OS | IPsec configuration tools |
Solaris | ipseckey and ipsecconf. |
Linux | IPsec available as an add-on from the FreeS/WAN project at http://www.freeswan.org/, and USAGI includes a patch for IPsec over IPv6. pluto is the configuration daemon. |
AIX | Within smit choose Communications Applications and Services → TCP/IP → Configure IP Security (IPv6). |
WinXP | ipsec6 |
Win2003 | ipsec6 |
FreeBSD | setkey |
Mac OS X | setkey |
Tru64 | sysman and ipsecd |
In this section we’ll look at some of the aspects of configuring IPv6 routers. We’ll begin with the configuration of routing advertisements sent to end hosts, as this is an important area of IPv6 operation that doesn’t have an analogue in IPv4. After that we’ll move on to the configuration of the inter-router protocols.
Router Advertisements, as discussed in Section 3.4.2 in Chapter 3, are a way of providing configuration information to hosts on your network.
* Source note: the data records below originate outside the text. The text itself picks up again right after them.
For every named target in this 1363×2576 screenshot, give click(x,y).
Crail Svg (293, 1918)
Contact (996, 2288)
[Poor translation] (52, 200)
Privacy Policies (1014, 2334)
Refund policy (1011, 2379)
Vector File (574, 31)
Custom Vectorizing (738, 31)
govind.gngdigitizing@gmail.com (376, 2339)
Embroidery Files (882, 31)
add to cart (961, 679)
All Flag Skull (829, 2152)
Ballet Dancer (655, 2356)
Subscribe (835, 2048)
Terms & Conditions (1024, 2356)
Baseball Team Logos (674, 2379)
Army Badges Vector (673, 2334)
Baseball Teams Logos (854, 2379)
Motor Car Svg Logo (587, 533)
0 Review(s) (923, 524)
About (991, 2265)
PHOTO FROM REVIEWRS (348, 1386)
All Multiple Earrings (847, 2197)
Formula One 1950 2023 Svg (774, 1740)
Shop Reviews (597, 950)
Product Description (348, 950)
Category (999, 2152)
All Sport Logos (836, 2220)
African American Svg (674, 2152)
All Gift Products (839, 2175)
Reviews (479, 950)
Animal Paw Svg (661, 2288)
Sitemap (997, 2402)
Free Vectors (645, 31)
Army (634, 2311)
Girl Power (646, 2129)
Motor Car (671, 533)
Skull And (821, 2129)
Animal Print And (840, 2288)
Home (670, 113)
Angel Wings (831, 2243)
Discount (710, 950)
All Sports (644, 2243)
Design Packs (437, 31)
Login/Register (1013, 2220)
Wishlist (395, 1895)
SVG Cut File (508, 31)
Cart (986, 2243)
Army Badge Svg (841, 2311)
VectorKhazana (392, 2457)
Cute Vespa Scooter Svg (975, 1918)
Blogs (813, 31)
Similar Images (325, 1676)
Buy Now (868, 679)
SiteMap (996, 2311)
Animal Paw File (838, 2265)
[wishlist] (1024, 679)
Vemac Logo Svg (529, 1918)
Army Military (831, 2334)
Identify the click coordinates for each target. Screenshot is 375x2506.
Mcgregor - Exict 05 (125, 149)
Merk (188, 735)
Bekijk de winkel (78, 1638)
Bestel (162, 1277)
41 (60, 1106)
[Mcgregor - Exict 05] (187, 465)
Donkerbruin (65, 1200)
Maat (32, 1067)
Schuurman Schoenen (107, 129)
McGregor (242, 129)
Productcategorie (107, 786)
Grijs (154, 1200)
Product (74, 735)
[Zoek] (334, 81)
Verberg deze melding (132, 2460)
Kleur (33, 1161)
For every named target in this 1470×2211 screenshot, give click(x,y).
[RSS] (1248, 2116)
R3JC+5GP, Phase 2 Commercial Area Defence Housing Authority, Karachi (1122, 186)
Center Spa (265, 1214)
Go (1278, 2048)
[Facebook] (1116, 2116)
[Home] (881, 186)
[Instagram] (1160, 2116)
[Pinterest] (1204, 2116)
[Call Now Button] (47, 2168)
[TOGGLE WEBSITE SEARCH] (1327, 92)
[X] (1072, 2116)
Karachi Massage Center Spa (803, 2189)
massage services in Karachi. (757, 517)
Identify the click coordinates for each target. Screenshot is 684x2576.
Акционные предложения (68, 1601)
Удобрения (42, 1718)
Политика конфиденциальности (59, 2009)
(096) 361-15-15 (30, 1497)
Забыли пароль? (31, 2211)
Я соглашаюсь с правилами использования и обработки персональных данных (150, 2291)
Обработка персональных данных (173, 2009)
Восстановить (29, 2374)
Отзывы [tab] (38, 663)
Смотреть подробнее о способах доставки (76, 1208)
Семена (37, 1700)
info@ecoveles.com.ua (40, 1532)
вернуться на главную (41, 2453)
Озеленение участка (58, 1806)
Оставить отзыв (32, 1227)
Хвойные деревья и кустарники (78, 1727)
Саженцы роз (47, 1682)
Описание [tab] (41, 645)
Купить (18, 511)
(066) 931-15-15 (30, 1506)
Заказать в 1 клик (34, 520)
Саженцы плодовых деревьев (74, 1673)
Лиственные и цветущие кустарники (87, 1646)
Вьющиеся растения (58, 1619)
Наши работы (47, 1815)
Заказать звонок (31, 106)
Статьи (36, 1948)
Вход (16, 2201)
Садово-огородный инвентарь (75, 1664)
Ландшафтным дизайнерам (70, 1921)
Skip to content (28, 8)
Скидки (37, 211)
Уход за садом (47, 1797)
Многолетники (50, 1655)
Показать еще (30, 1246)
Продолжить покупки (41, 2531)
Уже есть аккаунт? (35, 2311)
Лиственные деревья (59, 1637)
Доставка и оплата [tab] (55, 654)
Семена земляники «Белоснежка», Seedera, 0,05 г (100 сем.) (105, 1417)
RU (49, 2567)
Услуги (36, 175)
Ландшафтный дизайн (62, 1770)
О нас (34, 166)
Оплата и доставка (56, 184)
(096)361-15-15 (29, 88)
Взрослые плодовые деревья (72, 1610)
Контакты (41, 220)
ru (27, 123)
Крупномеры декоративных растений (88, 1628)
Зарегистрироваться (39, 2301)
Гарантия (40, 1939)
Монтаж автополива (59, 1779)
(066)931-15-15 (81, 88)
Usually you will not need to do much more than turn on router advertisements and your router will automatically advertise the IPv6 prefixes on the interfaces they have configured.
In some unusual situations you may want to adjust parameters. For example, if you run a wireless network or a dial-up network, then you may want to adjust the lifetimes of the prefixes to be short so that the nodes in the network deprecate them quickly after the router stops advertising them or the node moves out of wireless range. If you adjust the lifetime of a prefix, you may also want to adjust how often the prefix is advertised—the maximum time between advertisements should be less than the lifetime of the prefix to make sure it does not accidently become deprecated.
On Cisco’s IOS you have to do very little to enable router advertisements—when you enable ipv6 unicast-routing and configure an IPv6 address on an interface, the router will begin to send advertisements and reply to solicitations. More control of router advertisements is available with the ipv6 nd commands, which control neighbor discovery in general. These commands are applied on a per-interface basis. If you don’t want your router sending router advertisements, then you can use ipv6 nd suppress-ra.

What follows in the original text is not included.